───── SOURCE EXTRACT

# bayou garcon



## T.Hearn (Nov 12, 2009)

Headed out this morning before the Ole Miss game for a couple of hours. Hotty Toddy. Managed two redfish at 27" and 20". Both caught on 1/4 ounce jighead with a gulp shrimp. Oh and a hat...


----------



## Hobart (Nov 27, 2012)

Very nice I will have to try there sometime. Where do you put in at?


----------



## jbs_bama (May 24, 2010)

Very nice


----------



## T.Hearn (Nov 12, 2009)

I put in at coronada blvd off of innerarity point. First time I tried over there. Didn't have lots of time because of the early game today. I'll prob go in the morning and cover some more ground.


----------



## Tail Chaser (Jun 22, 2008)

a little off topic
but don't you think the county should do something to repair that landing 
it is a shame this asset is going to waste
maybe even make parking available by buying some lots or improving easements
it would be great for yaks and small boats due to how shallow it is there


----------



## badonskybuccaneers (Aug 19, 2013)

Nice hat!!!

:clapping:

But really, sounded like a decent trip.


----------



## Try'n Hard (Oct 23, 2008)

Wait! Is that my hat??
Does it say Mathews solo cam??
Nice fish. I caught three today but they were all over the slot!! Fun to catch but sucks at supper time!

Sent from my iPhone using Forum Runner


----------



## benjarmouche (Sep 9, 2013)

Probably some huge trout in there right now chasing mullet. Topwater.


----------



## Donnie24 (Jan 12, 2013)

Cool spots on the rat red. Nice catches btw!


----------



## coolbluestreak (Jun 27, 2011)

Great fish man!


----------

──────────
───── DATA SECTION

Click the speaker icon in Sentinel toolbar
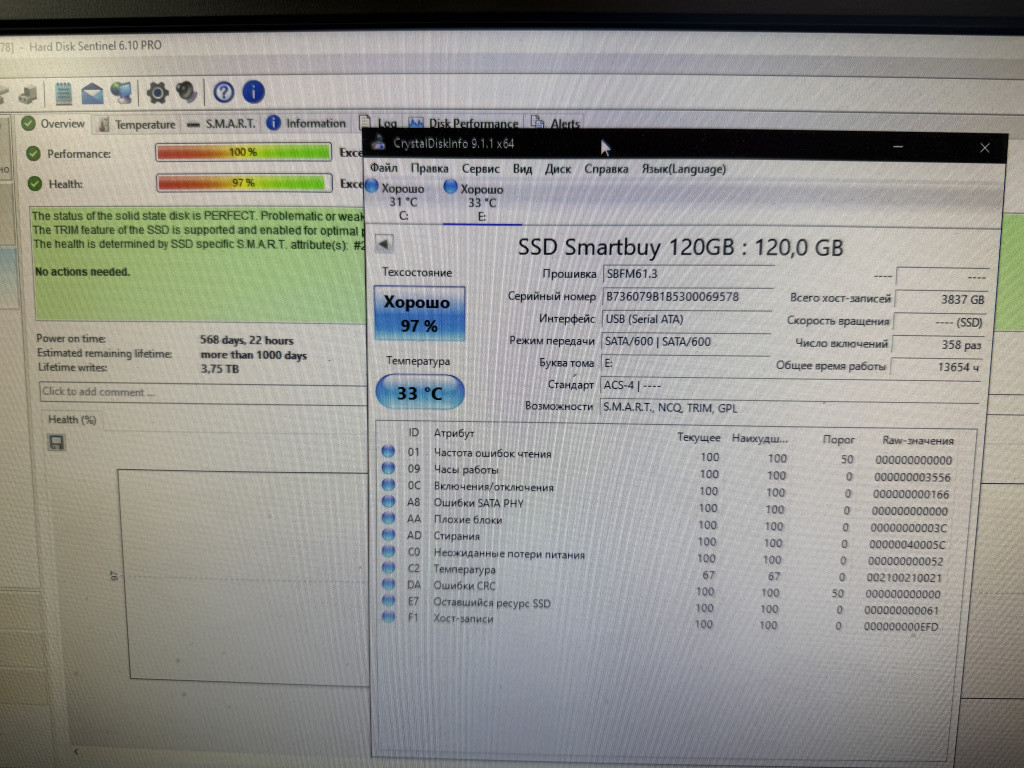Screen dimensions: 1024x768 click(186, 93)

──────────

EXERCISE REQUIREMENTS: Can you output the entire fishing thread again, word for word? Rely on the fishing thread alone, not the listing.

ANSWER TO THE TASK:
# bayou garcon



## T.Hearn (Nov 12, 2009)

Headed out this morning before the Ole Miss game for a couple of hours. Hotty Toddy. Managed two redfish at 27" and 20". Both caught on 1/4 ounce jighead with a gulp shrimp. Oh and a hat...


----------



## Hobart (Nov 27, 2012)

Very nice I will have to try there sometime. Where do you put in at?


----------



## jbs_bama (May 24, 2010)

Very nice


----------



## T.Hearn (Nov 12, 2009)

I put in at coronada blvd off of innerarity point. First time I tried over there. Didn't have lots of time because of the early game today. I'll prob go in the morning and cover some more ground.


----------



## Tail Chaser (Jun 22, 2008)

a little off topic
but don't you think the county should do something to repair that landing 
it is a shame this asset is going to waste
maybe even make parking available by buying some lots or improving easements
it would be great for yaks and small boats due to how shallow it is there


----------



## badonskybuccaneers (Aug 19, 2013)

Nice hat!!!

:clapping:

But really, sounded like a decent trip.


----------



## Try'n Hard (Oct 23, 2008)

Wait! Is that my hat??
Does it say Mathews solo cam??
Nice fish. I caught three today but they were all over the slot!! Fun to catch but sucks at supper time!

Sent from my iPhone using Forum Runner


----------



## benjarmouche (Sep 9, 2013)

Probably some huge trout in there right now chasing mullet. Topwater.


----------



## Donnie24 (Jan 12, 2013)

Cool spots on the rat red. Nice catches btw!


----------



## coolbluestreak (Jun 27, 2011)

Great fish man!


----------